- Origin: Albury-Wodonga, Australia
- Genres: Indie pop
- Years active: 2011–present
- Website: http://www.leemon.com.au

= Lee'Mon =

Lee’Mon is an Australian indie pop group originating from Albury-Wodonga. There is some mystery surrounding the group, their makeup and their members. Their music has been described as adventurous, mysterious and intriguing. They cite Grace Jones, Elvis Presley and David Bowie as their main musical influences.

The group's frontman, Liam Willoughby, cited the reasons for this ambiguousness as responding to the over availability of information explaining that "There’s no generic bio saying "we grew up here" or "we went to that school there", it's purely art. Like us or hate us, people's opinions of us are based on the music and that's the way it should be!"
Lee’Mon first appeared on triple J's Home & Hosed program in October 2011, performing a song called 'One Man in the Woods.', which received national recognition. The song had been described as "fluid & sophisticated" but it was most notable for its unique sound, being described as "a really interesting song mixing a lot of different instruments together."
In 2012 the group received an honourable mention in the international "Unsigned Only" songwriting competition alongside Melbourne's Skipping Girl Vinegar & Ballarat's Hunting Grounds, they were also a semi-finalist in the International Songwriting Competition.
In the same year, Lee’Mon began working on their first record with producer Paul "Woody" Annison.

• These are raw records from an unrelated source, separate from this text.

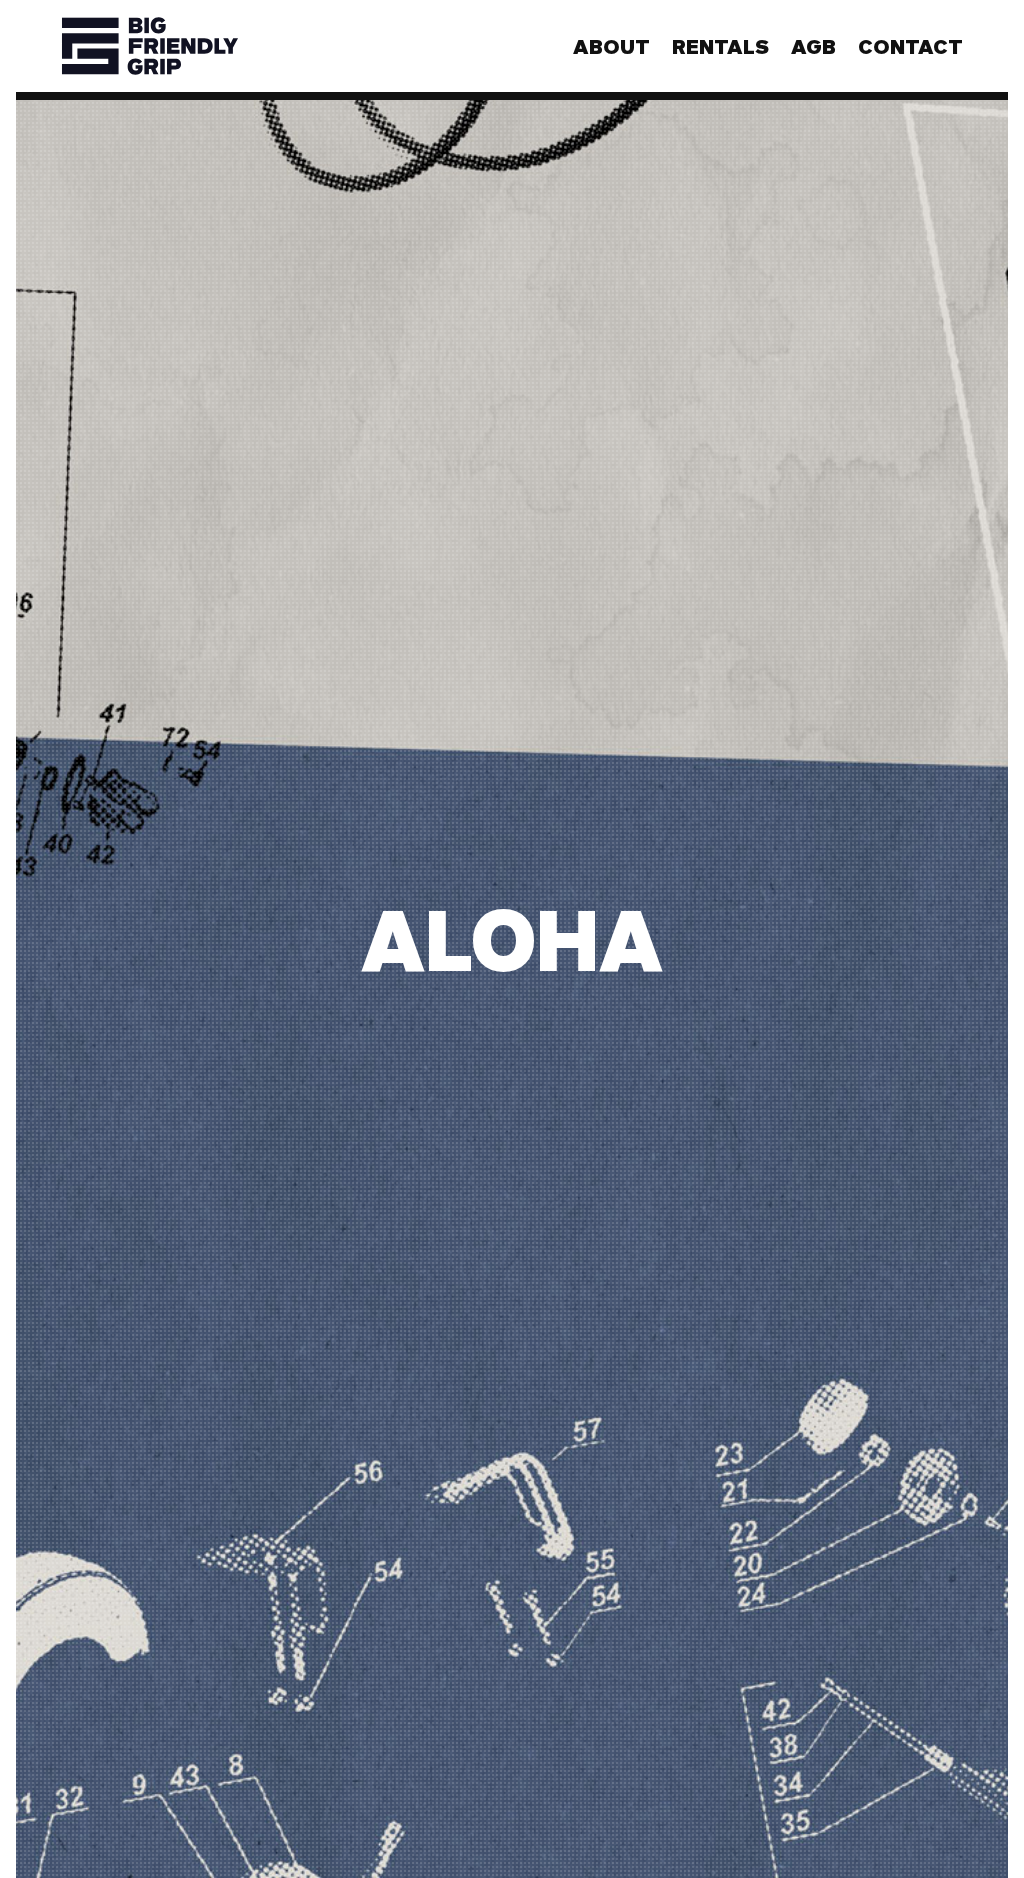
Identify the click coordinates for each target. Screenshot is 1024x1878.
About (611, 46)
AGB (813, 46)
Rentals (720, 46)
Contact (910, 46)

In mid-2012, Lee’Mon had released their debut single, "Albury", through the label "redcatsounds". The song, which is described as "Moody", was accompanied by a sinister video which received wide attention and featured in several film festivals around the world including the ITSA Film Festival in California, the BBC Music Video Festival in the UK, the Blue Mountains Film Festival in Sydney and, in 2013, was a finalist in the music video category of the International Songwriting Competition. In November 2013, the song ran 3rd in the Australian Independent Music Awards, Video category. It was also broadcast on National Television in Australia including the ABC TV program Rage.
The video did not feature any of the band members which further increased the mystery surrounding the group.

The song received national and international airplay, but it was most noted for member Liam's strong Australian accent which divided many opinions.

In March 2013, Lee'Mon released their second single "Genetics". The song was described as "great songwriting and extremely catchy". It was also described as "something different to what is being thrown up by most musicians at the moment". Genetics received airplay from various radio stations and was shown nationally in Australia by Richard Kingsmill on triple J in March 2013.

The accompanying video clip for "Genetics" was premiered by Groupie Magazine. and made its national television debut in Australia on the ABC's Rage program.

In May 2013, Lee’Mon released their third official single, "Albert Adam & Eve" a song inspired by Albert II, the first monkey in Space. The song was described as "something cool with layers of spacey, harmony-heavy pop showing off Lee'Mon's knack for quirky and inventive songwriting." and "The lyrics are off the wall, but they’re anchored beautifully by strings and bells and a dirtied-up Rhodes piano. The track’s Lee’Mon’s third offering, and it shows us that while he might have grown up, he hasn’t grown any more mainstream!"